The rainfall pattern for Cluster 2 is shown in Fig. 7. The figure shows the cluster rainfall amount median, which varies from a maximum of 104.9 mm in January to its lowest value of 0 mm in June, July, and August. Rainfall onset occurs in October, with an average of 16 mm. The maximum monthly average rainfall recorded in the subregion was 253.3 mm, which occurred in January (Fig. 7).

Cluster 3, which was the largest and comprised 22 stations, covered the eastern and some southeastern parts of Botswana. The precipitation pattern in Cluster 3 is shown in Fig. 7. The median rainfall amount across the cluster ranges from a high of 81.1 mm in January to a low of 0 mm in June and August. In October, one can expect an average of 23.6 mm of rainfall (Table 4). In December, the average rainfall for the subregion reached a record high of 71.6 mm. Summer and spring rainfall accounted for 70% and 16%, respectively.

Cluster 4, comprising ten stations, was established over the southwestern part of Botswana. The mean annual precipitation total was 278.1 mm (Table 4). However, this cluster shows fairly homogeneous precipitation, which is expressed by lower standard deviations and different intra-annual variations in precipitation.

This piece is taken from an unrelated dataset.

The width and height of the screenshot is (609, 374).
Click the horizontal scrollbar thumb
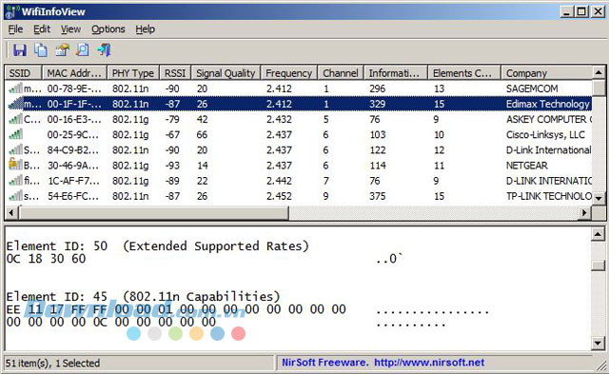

Figure 7 also illustrates the precipitation pattern observed in Cluster 4. The cluster has a variation in median rainfall amounts, with the highest occurring in January at 52.2 mm and the lowest occurring in July at 0 mm. During October, an average precipitation of 20.7 mm is typical. During January, the subregion experienced an unprecedented level of precipitation, with the average rainfall reaching a notable milestone of 76.3 mm. The proportions of rainfall attributed to the summer and autumn–spring seasons are 70% and 18%, respectively.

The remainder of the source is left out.